Driving faster or with more precision isn't going to solve the basic capacity of a road.

Quote:
The carrying capacity of a freeway lane is roughly 1800 vehicles per hour, or 2000 people per hour given average vehicle occupancy of 1.11 passengers. A typical six-lane freeway therefore carries up to 12,000 people per hour in both directions. A double-track suburban railway, meanwhile, can easily support one train movement every three minutes in each direction without straining its capacity. A six-car train can carry around 1000 passengers before reaching crush conditions. Thus the rail line can carry at least 40,000 people per hour in both directions, and perhaps more depending on the signalling system and vehicle design.

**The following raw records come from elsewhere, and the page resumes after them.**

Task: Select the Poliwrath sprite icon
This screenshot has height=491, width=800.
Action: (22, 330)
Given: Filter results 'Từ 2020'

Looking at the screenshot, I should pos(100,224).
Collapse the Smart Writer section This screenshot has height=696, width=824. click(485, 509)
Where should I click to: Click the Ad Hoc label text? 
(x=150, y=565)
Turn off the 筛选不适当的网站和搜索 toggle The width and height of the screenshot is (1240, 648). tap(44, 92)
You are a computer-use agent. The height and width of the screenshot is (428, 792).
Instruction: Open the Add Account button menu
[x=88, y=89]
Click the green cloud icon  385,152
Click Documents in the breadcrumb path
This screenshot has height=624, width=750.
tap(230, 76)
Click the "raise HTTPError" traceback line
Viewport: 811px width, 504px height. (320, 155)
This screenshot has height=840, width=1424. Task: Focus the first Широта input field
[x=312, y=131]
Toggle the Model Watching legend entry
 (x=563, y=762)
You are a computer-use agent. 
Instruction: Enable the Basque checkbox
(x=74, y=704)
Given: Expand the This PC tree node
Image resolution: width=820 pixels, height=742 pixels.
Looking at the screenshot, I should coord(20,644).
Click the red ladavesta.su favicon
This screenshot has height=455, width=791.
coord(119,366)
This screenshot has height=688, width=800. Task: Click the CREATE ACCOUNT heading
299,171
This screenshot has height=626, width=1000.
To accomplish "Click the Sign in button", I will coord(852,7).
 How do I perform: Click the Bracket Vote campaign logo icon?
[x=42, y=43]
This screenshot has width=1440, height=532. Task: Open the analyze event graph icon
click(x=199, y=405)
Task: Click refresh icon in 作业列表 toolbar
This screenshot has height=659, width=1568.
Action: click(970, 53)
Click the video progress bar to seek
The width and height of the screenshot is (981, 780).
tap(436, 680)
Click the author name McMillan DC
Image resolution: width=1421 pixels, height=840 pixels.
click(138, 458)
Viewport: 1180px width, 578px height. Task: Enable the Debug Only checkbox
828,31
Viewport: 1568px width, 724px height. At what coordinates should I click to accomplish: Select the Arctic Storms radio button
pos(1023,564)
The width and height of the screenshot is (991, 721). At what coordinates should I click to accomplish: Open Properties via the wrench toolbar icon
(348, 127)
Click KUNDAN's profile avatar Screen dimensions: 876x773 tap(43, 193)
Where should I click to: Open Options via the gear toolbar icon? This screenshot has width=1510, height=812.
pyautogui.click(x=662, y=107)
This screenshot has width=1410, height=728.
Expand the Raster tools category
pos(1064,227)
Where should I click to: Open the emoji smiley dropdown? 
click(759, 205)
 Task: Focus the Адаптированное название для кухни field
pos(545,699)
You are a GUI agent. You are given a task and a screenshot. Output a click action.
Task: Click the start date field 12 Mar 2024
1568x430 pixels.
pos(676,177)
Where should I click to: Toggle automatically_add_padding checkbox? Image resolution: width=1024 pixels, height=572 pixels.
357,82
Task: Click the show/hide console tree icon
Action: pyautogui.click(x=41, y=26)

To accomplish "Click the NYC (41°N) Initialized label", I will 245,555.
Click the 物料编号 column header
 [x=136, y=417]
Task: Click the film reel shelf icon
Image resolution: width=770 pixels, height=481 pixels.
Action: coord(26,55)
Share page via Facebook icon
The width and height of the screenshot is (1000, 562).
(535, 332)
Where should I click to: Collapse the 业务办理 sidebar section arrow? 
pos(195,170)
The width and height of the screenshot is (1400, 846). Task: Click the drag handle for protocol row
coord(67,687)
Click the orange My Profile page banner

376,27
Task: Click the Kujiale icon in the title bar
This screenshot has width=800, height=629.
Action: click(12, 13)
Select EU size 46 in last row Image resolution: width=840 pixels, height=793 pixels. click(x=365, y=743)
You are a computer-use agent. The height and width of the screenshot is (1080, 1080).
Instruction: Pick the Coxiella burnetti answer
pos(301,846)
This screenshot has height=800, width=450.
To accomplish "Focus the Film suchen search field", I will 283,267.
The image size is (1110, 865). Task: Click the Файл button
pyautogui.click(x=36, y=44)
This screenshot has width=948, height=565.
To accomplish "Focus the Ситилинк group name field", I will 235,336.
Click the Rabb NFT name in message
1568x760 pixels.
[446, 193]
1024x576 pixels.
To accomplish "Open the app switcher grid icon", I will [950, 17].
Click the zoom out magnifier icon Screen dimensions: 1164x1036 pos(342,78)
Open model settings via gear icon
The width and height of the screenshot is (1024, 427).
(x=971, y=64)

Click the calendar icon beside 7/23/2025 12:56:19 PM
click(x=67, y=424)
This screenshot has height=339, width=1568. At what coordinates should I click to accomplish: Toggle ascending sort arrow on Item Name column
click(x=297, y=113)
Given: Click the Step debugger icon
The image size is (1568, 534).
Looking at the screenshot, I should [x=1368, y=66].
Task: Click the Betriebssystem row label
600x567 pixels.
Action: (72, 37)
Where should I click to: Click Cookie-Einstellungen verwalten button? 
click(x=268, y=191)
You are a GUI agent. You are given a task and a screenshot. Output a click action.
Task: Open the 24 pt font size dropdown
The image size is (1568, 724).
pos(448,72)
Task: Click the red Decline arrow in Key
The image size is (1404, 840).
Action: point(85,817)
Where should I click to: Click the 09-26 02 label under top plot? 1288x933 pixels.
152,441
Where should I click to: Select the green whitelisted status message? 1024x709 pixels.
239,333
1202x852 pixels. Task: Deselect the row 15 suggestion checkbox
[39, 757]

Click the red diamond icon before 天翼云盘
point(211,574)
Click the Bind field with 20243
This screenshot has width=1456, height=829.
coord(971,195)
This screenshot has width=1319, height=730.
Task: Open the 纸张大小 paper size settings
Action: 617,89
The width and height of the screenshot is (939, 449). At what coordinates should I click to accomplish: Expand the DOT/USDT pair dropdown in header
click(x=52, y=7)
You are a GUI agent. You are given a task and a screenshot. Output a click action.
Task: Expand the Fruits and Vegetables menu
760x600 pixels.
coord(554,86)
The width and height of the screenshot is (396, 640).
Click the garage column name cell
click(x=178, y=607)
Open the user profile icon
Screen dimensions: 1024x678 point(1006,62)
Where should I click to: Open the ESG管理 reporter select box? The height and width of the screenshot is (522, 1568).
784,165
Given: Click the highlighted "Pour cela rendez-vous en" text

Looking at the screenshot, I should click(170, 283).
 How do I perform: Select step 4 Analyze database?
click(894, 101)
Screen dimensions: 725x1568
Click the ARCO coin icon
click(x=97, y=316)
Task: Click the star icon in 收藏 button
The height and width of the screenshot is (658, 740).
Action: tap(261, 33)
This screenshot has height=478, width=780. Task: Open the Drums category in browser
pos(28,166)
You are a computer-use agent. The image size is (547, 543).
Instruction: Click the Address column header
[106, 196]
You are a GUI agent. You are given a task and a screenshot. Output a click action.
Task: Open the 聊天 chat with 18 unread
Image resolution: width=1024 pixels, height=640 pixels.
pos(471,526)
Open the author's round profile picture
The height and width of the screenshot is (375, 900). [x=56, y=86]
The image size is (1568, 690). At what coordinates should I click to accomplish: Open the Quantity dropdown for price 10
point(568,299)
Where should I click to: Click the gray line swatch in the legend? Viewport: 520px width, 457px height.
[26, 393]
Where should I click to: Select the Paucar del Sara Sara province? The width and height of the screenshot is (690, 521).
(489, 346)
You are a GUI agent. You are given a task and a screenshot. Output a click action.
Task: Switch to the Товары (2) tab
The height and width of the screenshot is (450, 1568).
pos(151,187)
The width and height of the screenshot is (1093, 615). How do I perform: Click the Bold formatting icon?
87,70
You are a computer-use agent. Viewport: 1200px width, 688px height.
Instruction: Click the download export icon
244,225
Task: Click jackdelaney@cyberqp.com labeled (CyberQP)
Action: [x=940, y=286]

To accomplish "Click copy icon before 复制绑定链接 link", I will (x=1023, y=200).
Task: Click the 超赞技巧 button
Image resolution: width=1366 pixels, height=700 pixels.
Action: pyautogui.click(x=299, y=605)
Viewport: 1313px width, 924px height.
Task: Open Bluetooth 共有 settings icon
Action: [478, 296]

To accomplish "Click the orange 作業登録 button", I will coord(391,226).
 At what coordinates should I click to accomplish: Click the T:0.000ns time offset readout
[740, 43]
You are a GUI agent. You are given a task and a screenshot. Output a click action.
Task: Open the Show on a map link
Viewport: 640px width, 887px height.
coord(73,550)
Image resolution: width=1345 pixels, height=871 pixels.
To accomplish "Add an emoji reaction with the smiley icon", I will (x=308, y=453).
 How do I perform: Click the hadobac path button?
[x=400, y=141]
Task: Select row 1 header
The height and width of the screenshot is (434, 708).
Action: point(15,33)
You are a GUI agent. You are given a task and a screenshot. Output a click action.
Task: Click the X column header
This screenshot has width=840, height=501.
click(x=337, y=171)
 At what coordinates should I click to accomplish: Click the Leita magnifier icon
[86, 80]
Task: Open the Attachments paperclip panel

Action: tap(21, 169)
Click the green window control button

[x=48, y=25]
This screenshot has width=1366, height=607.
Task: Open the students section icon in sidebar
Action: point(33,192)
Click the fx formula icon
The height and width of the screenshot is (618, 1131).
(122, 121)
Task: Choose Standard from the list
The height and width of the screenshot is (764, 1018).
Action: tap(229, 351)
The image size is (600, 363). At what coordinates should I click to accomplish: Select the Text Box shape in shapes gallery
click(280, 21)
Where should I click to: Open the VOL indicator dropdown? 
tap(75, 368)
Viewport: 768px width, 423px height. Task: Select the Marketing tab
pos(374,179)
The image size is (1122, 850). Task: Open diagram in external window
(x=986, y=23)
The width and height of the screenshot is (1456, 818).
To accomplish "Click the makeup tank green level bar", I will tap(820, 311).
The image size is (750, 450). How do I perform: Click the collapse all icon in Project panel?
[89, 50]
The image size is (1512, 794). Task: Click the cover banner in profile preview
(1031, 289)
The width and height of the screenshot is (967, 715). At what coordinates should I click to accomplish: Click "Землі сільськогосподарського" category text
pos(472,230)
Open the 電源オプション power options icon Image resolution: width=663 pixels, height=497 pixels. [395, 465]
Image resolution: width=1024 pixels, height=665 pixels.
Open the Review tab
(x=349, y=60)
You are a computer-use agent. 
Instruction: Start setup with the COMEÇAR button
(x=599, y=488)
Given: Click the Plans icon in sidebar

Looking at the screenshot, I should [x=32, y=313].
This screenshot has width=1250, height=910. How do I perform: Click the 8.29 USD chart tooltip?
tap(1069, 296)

Driving at 300km/h or more precisely doesn't solve the basic capacity of the physical space it inhabits.

And then there are resources consumed, and wear of driving at 300km/h.

Tigger_'s picture

Assumptions

Quote:
The carrying capacity of a freeway lane is roughly 1800 vehicles per hour

What speed does this assume? It sounds like gridlock, such as if we assume that there is six metres space from the front tip of one car to the front tip of the next car, this is 10,800 metres, or an average speed of 10.8km/h.

If computer controlled cars can increase this average speed by a factor of four, to 43.2km/h, then the equation works out as 7200 vehicles per hour, times 1.11 passengers, times six lanes, to move 47,952 people through per hour.

Ideally the former rail lines would be converted to freeways for the exclusive use of computer controlled cars, and greater efficiencies could be achieved by reserving lanes for cars that are carrying two or more passengers.

LamontCranston's picture

And now we see where this idea comes from

National City Lines, Inc. (NCL), was a front company — organized by General Motors' Alfred P. Sloan, Jr. in 1922, reorganized in 1936 into a holding company — for the express purpose of acquiring local transit systems throughout the United States. "Once [NCL] purchased a transit company, electric trolley service was immediately discontinued, the tracks quickly pulled up, the wires dismantled ...", and GM buses replaced the trolleys.
In 1938, NCL entered into exclusive dealing arrangements and obtained equity funding from companies seeking to increase sales of commercial buses and supplies, including General Motors, Firestone Tire, Standard Oil of California and Phillips Petroleum, which enabled NCL to buy out more than 100 electric streetcar systems in 45 cities including, but not limited to, Cleveland, Detroit, the Pacific Electric Railway in the Los Angeles area, New York, Oakland, Philadelphia, Baltimore, St. Louis, Salt Lake City, and Tulsa. Those systems were ultimately dismantled and replaced with bus systems in what became known as the Great American streetcar scandal.
Under Sloan’s leadership, GM systematically bought up and destroyed America’s highly-efficient electric train, streetcar and tram infrastructure, and literally burnt the vehicles. Knowing the public preferred streetcars over fume-belching buses, GM bought up America’s largest bus operator (Omnibus) and largest bus manufacturer (Yellow Coach). Manhattan was their symbolic starting point. GM acquired controlling interest in its rail system and then dismantled it (1926-1936). Bus services were decreased and mass PR campaigns were launched selling the notion that what people really wanted was cars. Thus, Sloan “motorized” America for GM.
"For Sloan, motorizing the fascist regime that was expected to wage a bloody war in Europe was the next big thing and a spigot of limitless profits for GM. But unlike many commercial collaborators with the Nazis who were driven strictly by the icy quest for profits, Sloan also harbored a political motivation. Sloan despised the emerging American way of life being crafted by President Franklin Delano Roosevelt. Sloan hated Roosevelt´s New Deal, and admired the strength, irrepressible determination and sheer magnitude of Hitler´s vision."